■ Task objective: Copy the lines below, beginning with the one that contains "Click the search magnifier icon" and continuing through the final line, exactly as written and with no other lines.

Collected data entries
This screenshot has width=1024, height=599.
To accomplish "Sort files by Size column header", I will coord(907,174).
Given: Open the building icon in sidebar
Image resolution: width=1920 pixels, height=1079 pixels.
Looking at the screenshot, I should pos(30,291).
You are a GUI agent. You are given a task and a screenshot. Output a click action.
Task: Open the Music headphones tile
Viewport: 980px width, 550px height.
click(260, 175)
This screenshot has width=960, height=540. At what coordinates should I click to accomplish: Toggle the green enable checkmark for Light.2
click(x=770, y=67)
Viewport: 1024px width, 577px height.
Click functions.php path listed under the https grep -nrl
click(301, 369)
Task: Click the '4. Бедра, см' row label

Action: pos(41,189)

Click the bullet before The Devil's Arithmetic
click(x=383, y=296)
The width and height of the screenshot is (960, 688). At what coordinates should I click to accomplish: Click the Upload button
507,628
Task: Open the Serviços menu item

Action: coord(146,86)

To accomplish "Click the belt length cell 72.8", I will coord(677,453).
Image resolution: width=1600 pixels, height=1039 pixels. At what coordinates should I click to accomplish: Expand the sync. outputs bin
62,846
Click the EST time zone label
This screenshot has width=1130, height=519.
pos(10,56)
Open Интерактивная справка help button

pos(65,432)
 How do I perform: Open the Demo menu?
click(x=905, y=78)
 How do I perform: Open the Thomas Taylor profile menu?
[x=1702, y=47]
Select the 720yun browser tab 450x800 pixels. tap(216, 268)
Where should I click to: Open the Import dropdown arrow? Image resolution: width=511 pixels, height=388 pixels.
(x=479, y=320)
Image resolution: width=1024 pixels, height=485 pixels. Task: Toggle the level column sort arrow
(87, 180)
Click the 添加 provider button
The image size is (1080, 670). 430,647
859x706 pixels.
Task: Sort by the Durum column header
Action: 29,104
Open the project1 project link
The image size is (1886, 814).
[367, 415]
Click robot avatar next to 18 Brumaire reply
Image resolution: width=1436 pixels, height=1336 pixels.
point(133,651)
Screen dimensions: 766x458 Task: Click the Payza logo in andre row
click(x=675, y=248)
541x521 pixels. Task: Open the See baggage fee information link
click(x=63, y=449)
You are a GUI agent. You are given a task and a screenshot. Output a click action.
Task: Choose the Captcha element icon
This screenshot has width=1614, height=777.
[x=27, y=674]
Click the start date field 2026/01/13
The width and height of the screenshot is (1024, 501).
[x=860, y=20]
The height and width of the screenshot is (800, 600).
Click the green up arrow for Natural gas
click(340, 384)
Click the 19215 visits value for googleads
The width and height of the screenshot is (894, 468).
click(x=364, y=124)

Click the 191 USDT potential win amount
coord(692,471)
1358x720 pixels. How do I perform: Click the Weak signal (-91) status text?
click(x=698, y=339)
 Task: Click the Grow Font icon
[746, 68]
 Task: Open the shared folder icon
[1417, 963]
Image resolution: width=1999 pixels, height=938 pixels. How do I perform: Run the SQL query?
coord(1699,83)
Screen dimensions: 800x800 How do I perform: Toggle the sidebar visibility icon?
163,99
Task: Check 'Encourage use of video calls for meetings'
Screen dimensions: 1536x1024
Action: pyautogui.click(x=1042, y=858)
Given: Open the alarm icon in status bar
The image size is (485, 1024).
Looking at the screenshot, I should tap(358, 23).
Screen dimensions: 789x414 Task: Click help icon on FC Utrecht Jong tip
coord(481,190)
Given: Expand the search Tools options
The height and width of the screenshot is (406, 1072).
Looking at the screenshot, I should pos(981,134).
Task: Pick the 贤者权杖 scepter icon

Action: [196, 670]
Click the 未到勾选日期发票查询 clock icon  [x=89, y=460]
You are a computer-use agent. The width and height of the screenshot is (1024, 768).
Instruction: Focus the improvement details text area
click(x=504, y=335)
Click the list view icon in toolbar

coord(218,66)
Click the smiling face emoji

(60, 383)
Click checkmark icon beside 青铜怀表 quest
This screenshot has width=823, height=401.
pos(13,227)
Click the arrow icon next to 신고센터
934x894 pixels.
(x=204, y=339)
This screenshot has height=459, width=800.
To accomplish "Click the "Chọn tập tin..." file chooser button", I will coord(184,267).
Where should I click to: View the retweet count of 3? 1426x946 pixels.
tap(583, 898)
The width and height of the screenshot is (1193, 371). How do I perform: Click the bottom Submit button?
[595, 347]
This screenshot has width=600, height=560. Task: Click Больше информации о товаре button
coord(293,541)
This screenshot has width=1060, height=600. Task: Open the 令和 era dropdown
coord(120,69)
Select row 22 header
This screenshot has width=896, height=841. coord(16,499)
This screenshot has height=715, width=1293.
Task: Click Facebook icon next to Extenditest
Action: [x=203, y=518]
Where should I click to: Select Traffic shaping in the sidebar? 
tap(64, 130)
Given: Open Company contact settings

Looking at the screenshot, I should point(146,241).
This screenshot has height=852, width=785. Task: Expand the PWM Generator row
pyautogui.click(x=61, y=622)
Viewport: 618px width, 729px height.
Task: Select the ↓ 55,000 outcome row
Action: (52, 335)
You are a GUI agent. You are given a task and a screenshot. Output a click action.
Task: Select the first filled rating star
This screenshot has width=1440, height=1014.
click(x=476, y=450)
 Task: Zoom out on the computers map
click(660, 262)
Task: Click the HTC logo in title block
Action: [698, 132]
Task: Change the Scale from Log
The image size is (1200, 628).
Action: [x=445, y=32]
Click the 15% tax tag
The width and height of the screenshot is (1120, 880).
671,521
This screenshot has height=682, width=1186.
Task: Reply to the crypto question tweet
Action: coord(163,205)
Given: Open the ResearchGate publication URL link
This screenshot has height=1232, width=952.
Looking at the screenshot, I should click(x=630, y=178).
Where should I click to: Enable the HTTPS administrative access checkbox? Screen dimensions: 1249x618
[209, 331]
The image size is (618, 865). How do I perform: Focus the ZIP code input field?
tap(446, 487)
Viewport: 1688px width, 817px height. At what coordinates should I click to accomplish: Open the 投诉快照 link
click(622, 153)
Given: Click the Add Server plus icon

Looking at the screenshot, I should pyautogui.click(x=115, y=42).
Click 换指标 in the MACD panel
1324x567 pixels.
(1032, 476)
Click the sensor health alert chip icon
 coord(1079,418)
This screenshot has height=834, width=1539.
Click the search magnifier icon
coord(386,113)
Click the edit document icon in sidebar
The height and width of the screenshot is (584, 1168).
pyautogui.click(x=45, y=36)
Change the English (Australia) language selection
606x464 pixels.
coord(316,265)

■ Response below:
Click the search magnifier icon
coord(386,113)
Click the edit document icon in sidebar
The height and width of the screenshot is (584, 1168).
pyautogui.click(x=45, y=36)
Change the English (Australia) language selection
606x464 pixels.
coord(316,265)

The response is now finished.